● **PROBLEM DESCRIPTION**
Rewrite all of the data below with every "screenshot" swapped for "screen capture" and nothing else changed. Leave the pictures out of your version.
:: ENTRIES PROVIDED
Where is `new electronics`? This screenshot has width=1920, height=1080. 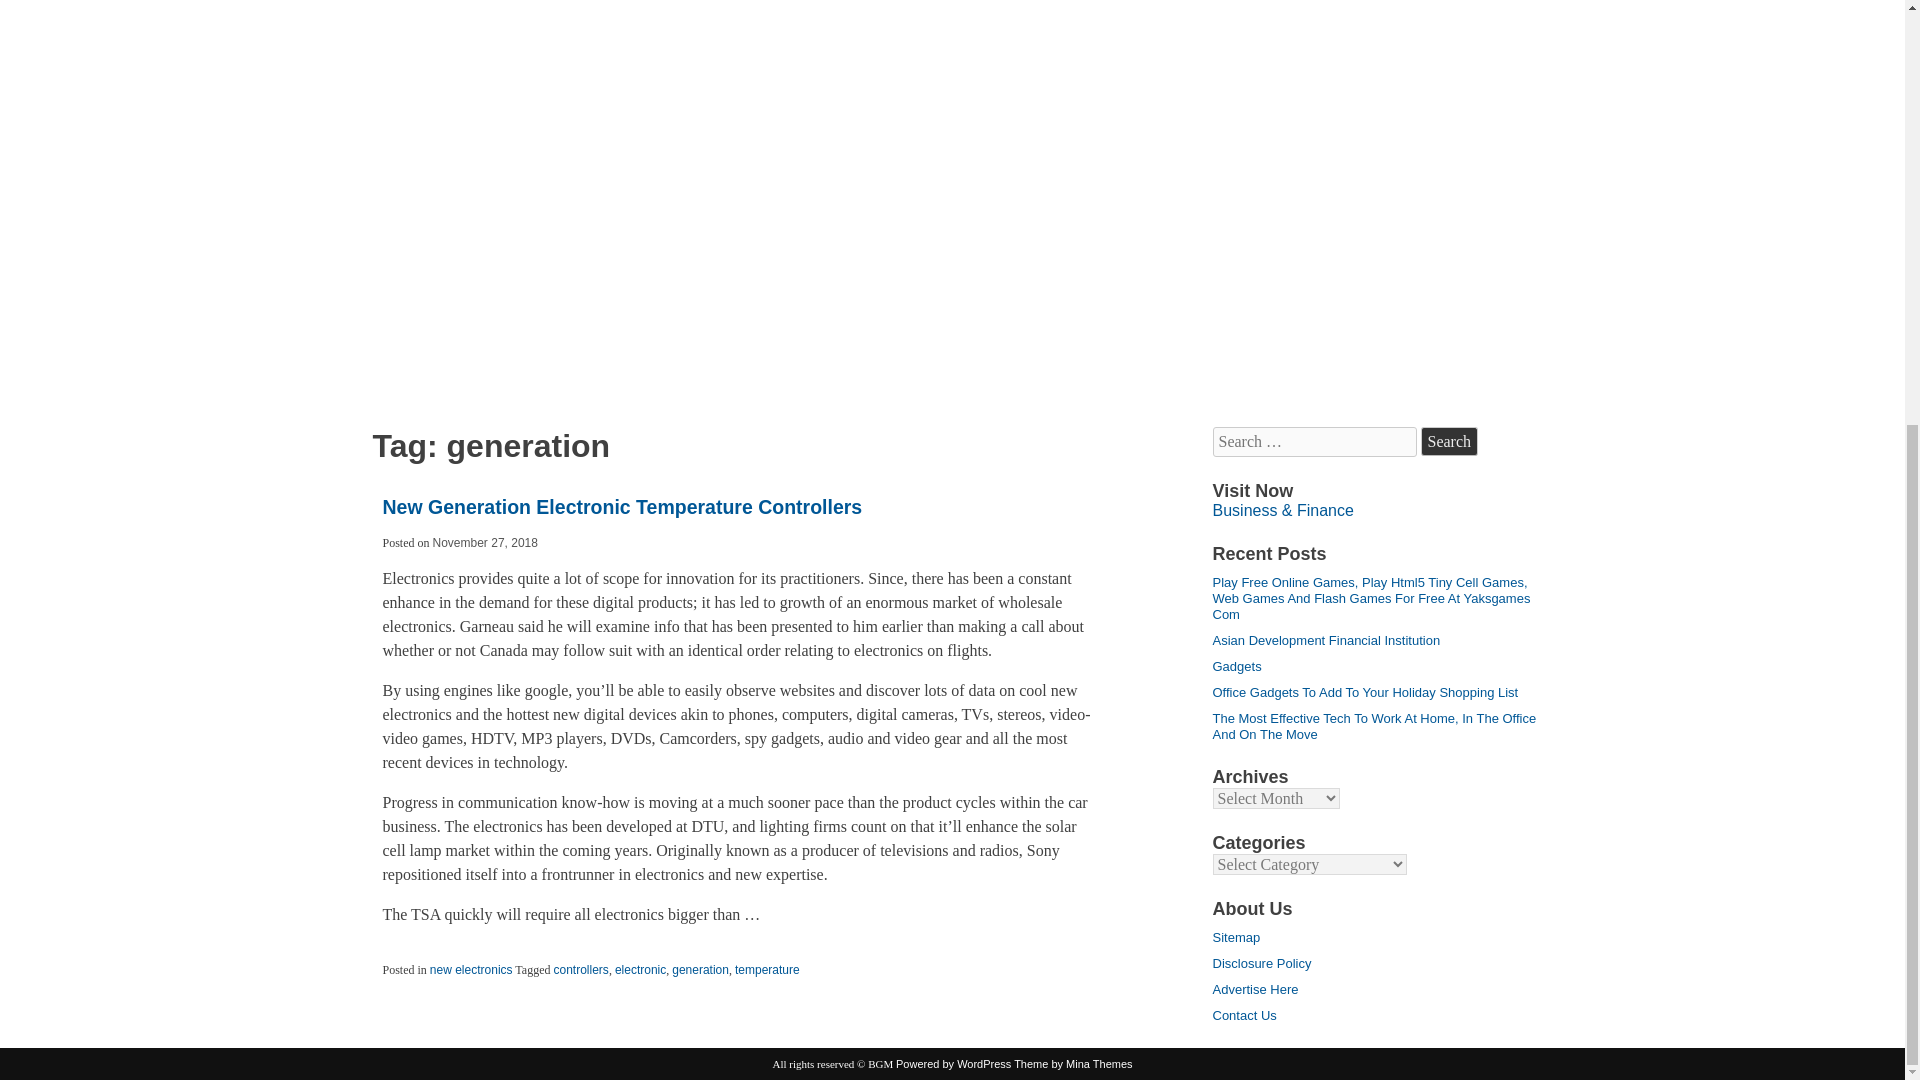
new electronics is located at coordinates (471, 970).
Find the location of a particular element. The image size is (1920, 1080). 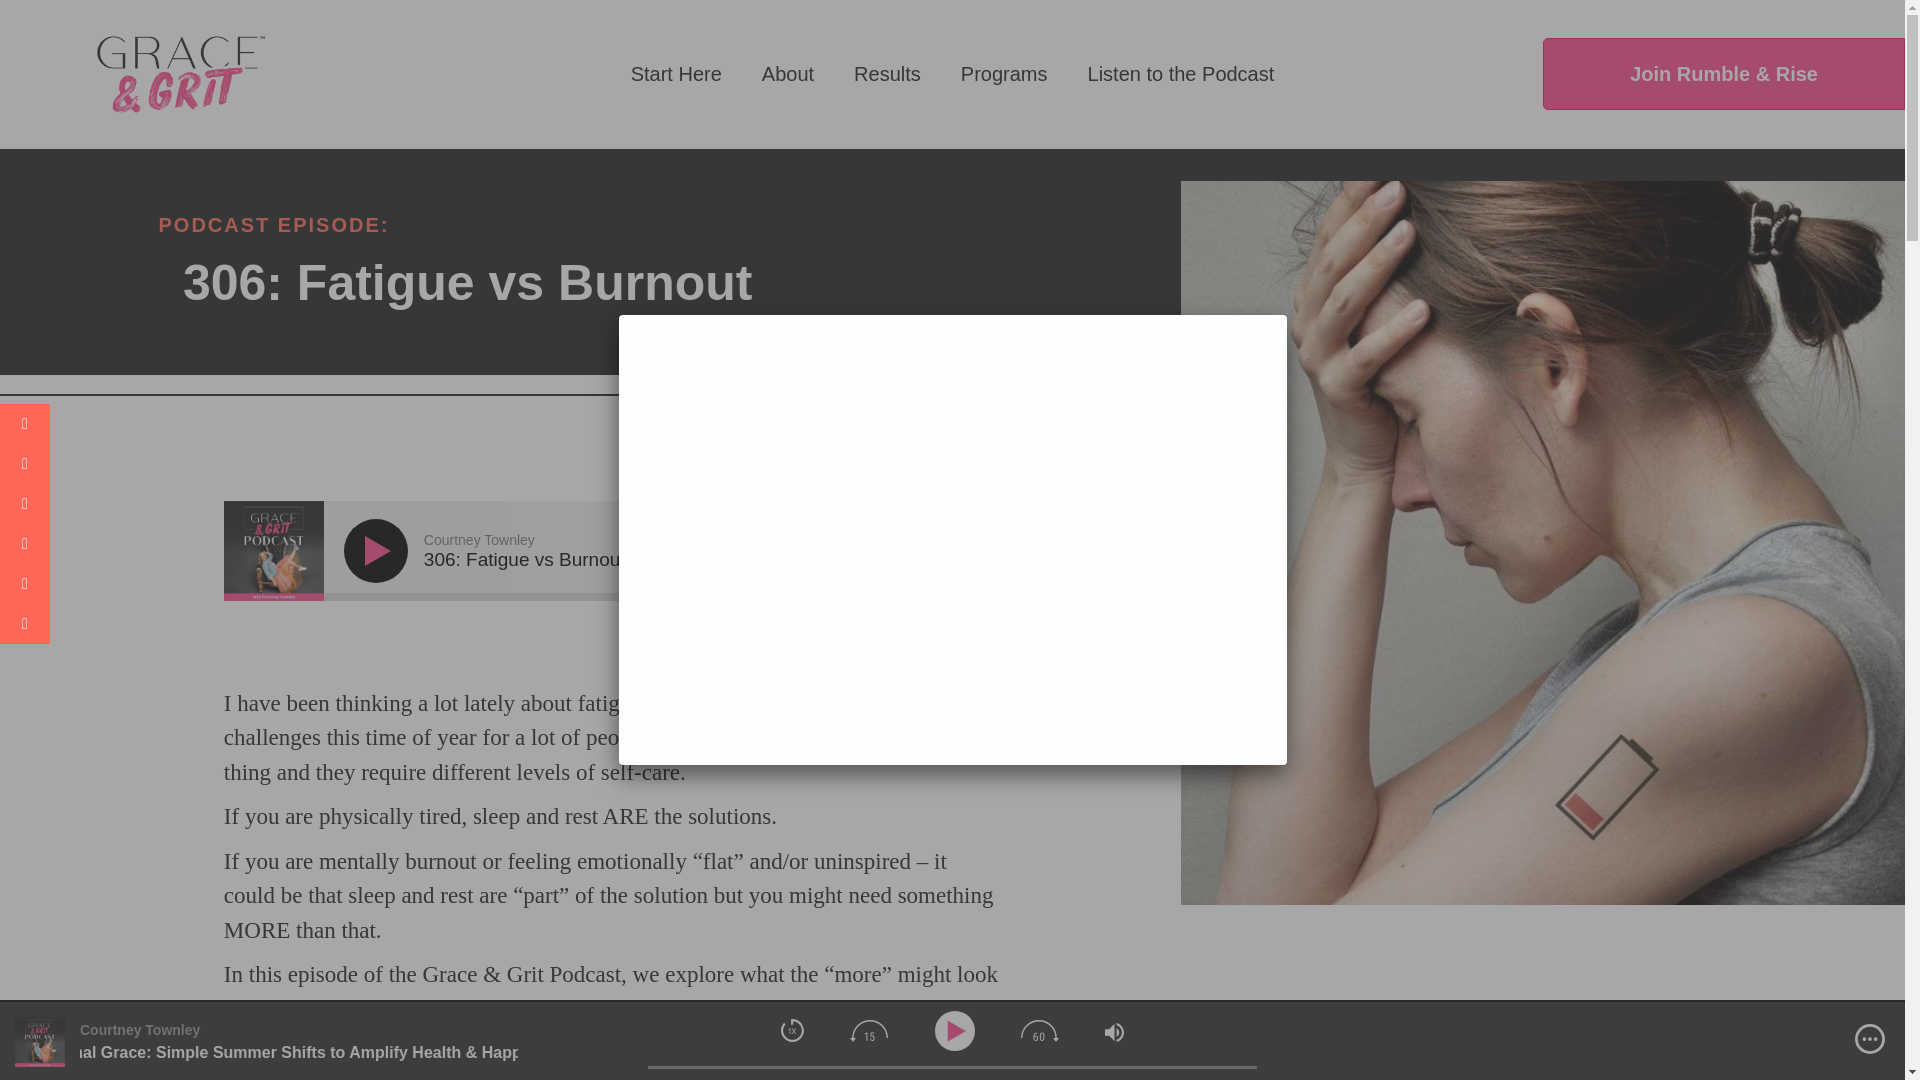

Programs is located at coordinates (1004, 74).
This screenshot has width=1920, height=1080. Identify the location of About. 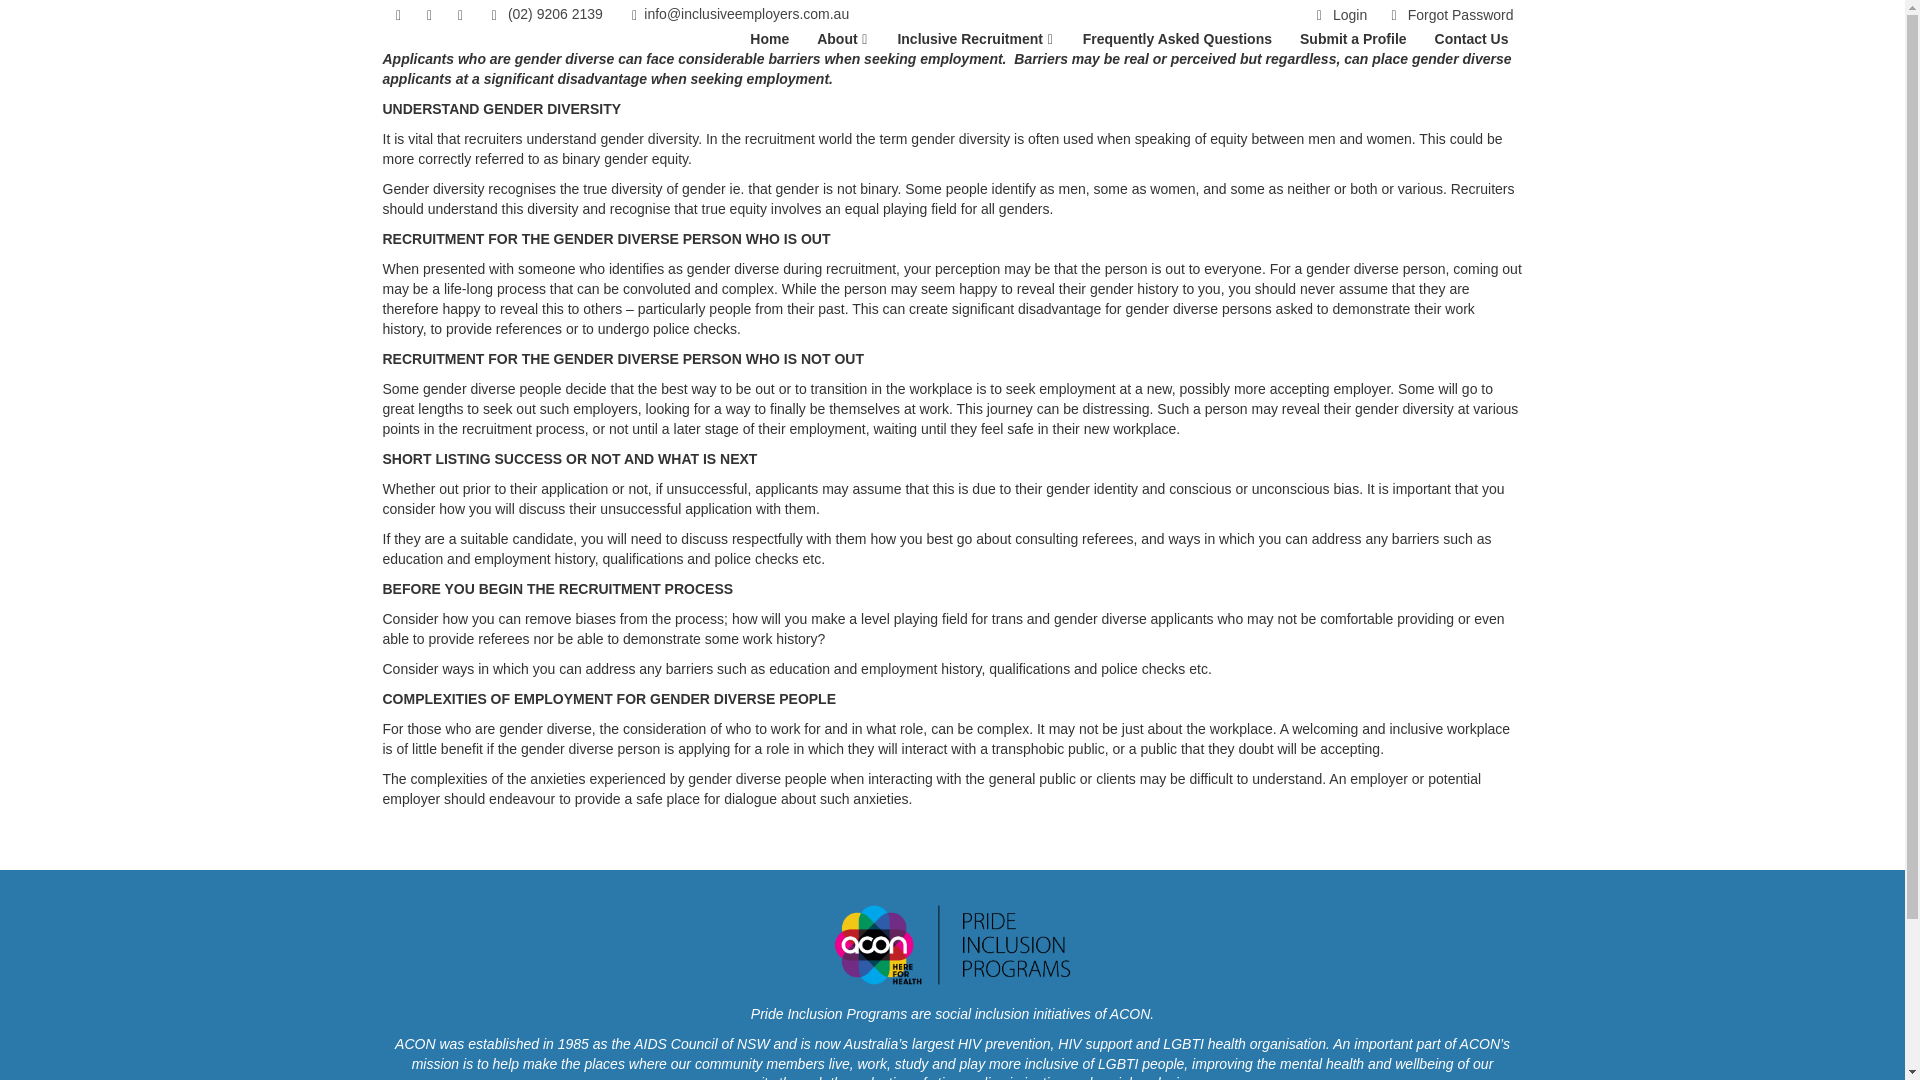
::::
● **REPLY**
Where is `new electronics`? This screen capture has width=1920, height=1080. 
new electronics is located at coordinates (471, 970).
Find the location of a particular element. The image size is (1920, 1080). 

Programs is located at coordinates (1004, 74).
This screen capture has width=1920, height=1080. Identify the location of About. 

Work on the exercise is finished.